__Exercise prompt__
Each line below from the one containing "Given: Click the pan" through the one containing "Open the Refactor menu" should be output exactly as it stands, and no other line should appear.

__Data provided__
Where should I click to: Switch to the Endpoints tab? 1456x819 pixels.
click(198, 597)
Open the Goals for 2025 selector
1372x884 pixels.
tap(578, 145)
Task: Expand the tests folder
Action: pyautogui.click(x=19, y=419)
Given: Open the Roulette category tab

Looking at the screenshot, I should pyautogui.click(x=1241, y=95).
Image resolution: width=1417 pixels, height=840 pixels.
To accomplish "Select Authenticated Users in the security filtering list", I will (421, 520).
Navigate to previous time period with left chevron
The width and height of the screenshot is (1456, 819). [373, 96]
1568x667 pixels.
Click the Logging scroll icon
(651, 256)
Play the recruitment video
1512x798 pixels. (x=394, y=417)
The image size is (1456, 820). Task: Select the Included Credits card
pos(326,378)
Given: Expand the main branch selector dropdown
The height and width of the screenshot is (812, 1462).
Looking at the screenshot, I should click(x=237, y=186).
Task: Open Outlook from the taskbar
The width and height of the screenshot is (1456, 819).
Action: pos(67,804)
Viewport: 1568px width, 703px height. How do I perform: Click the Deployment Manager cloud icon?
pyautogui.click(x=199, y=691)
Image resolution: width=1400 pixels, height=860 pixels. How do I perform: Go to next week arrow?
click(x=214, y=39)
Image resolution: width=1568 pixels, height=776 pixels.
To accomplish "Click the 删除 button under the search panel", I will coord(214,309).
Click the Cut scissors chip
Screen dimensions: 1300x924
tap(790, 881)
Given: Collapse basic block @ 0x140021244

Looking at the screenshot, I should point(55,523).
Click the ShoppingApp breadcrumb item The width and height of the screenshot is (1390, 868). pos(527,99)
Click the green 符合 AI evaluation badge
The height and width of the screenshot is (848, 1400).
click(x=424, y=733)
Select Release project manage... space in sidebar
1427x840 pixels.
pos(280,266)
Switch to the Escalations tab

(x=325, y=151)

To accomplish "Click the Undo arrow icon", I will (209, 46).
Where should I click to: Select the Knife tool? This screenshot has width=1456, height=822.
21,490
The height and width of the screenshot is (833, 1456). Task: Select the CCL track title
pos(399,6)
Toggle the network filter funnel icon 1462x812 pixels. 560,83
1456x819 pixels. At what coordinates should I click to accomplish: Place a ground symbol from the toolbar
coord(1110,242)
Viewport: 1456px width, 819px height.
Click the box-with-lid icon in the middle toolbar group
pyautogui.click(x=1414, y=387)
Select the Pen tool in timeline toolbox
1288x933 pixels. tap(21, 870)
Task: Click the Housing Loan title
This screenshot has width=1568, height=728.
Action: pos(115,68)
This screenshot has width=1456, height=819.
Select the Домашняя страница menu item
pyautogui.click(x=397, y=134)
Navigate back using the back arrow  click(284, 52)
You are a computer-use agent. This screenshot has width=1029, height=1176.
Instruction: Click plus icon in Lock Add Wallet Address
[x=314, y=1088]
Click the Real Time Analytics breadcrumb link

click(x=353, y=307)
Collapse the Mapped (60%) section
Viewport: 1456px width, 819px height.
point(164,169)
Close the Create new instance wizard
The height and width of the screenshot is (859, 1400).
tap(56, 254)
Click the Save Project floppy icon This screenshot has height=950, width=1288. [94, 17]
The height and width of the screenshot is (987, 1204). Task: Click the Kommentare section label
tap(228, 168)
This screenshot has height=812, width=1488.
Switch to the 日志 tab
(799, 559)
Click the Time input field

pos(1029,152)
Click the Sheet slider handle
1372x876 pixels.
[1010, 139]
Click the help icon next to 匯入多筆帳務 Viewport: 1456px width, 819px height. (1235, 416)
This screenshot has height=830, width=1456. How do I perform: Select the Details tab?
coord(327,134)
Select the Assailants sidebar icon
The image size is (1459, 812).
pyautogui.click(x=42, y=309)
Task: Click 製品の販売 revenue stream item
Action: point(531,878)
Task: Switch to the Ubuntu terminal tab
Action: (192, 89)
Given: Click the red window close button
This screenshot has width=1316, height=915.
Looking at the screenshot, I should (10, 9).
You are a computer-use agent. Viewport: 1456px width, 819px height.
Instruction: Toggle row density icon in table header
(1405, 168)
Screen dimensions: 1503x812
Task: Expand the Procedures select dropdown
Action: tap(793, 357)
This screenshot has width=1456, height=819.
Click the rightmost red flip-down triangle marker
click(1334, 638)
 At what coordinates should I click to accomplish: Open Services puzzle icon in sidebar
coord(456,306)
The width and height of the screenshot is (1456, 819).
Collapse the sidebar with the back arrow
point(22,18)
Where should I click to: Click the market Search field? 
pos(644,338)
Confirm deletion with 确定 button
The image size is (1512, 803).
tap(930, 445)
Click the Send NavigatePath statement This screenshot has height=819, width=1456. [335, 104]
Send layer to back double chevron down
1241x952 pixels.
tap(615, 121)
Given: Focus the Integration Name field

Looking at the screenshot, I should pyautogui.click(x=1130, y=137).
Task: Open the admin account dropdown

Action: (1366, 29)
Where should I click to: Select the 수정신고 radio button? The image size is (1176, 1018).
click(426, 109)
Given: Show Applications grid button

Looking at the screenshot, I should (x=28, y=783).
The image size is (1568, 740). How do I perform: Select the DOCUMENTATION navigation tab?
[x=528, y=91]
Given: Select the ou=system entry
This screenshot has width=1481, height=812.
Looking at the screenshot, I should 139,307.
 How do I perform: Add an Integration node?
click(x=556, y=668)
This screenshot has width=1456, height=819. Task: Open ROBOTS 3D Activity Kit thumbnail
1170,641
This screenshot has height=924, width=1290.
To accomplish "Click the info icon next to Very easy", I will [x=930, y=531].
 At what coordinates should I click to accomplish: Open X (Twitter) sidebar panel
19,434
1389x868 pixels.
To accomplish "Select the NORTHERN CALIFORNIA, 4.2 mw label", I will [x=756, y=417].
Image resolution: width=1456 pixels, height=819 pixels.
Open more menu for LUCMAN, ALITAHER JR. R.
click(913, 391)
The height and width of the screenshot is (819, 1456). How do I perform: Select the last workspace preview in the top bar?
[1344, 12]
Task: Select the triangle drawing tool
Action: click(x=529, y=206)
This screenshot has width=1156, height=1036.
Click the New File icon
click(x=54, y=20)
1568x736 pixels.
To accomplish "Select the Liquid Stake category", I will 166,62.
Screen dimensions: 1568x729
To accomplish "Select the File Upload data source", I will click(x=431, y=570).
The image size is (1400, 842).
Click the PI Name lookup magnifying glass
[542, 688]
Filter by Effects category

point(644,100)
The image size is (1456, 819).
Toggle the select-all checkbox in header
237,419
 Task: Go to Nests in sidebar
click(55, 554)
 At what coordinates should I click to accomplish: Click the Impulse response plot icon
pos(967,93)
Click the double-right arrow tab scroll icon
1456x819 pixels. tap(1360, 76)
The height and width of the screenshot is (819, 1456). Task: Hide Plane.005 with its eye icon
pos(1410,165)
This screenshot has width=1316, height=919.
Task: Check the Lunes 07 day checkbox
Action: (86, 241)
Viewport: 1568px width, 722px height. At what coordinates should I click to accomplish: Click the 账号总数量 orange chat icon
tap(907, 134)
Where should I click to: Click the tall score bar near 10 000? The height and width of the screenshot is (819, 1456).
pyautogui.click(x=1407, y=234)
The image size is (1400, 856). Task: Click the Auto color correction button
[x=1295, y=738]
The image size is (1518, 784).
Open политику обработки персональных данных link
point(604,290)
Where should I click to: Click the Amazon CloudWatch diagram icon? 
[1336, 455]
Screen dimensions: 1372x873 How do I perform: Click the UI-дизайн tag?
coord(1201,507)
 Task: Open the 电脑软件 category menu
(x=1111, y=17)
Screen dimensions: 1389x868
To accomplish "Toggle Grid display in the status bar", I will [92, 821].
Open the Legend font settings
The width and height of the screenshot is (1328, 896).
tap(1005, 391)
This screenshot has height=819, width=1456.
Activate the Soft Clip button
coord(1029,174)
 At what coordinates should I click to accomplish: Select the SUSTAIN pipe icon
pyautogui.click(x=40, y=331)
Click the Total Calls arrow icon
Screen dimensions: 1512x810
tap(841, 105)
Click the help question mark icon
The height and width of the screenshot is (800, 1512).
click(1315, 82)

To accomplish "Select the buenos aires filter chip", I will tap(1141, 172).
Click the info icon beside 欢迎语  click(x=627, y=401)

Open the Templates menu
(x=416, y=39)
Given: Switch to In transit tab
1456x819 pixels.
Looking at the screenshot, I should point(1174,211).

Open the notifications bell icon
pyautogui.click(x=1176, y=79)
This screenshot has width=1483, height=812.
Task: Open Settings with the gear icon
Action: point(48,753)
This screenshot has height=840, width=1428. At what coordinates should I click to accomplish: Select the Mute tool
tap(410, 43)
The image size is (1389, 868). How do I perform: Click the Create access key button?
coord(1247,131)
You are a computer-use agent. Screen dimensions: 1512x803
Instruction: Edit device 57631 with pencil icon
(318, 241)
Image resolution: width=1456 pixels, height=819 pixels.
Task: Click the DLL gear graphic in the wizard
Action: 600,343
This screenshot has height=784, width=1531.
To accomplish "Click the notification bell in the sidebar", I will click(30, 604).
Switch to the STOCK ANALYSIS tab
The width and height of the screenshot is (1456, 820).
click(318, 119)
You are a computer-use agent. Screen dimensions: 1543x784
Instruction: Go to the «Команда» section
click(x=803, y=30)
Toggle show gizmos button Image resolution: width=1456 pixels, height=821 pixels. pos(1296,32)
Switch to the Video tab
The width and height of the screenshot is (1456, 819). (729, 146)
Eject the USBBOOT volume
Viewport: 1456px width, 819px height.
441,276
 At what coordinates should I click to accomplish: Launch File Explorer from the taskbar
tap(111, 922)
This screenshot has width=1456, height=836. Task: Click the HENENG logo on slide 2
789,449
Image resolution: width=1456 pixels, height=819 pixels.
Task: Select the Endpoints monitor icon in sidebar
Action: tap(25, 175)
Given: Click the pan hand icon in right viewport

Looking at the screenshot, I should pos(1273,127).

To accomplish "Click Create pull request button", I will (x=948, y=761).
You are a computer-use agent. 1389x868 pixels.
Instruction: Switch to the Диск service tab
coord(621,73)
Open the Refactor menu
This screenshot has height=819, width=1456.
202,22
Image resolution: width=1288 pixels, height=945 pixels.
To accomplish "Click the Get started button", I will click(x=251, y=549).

__Your response__
Given: Click the pan hand icon in right viewport

Looking at the screenshot, I should pos(1273,127).

To accomplish "Click Create pull request button", I will (x=948, y=761).
You are a computer-use agent. 1389x868 pixels.
Instruction: Switch to the Диск service tab
coord(621,73)
Open the Refactor menu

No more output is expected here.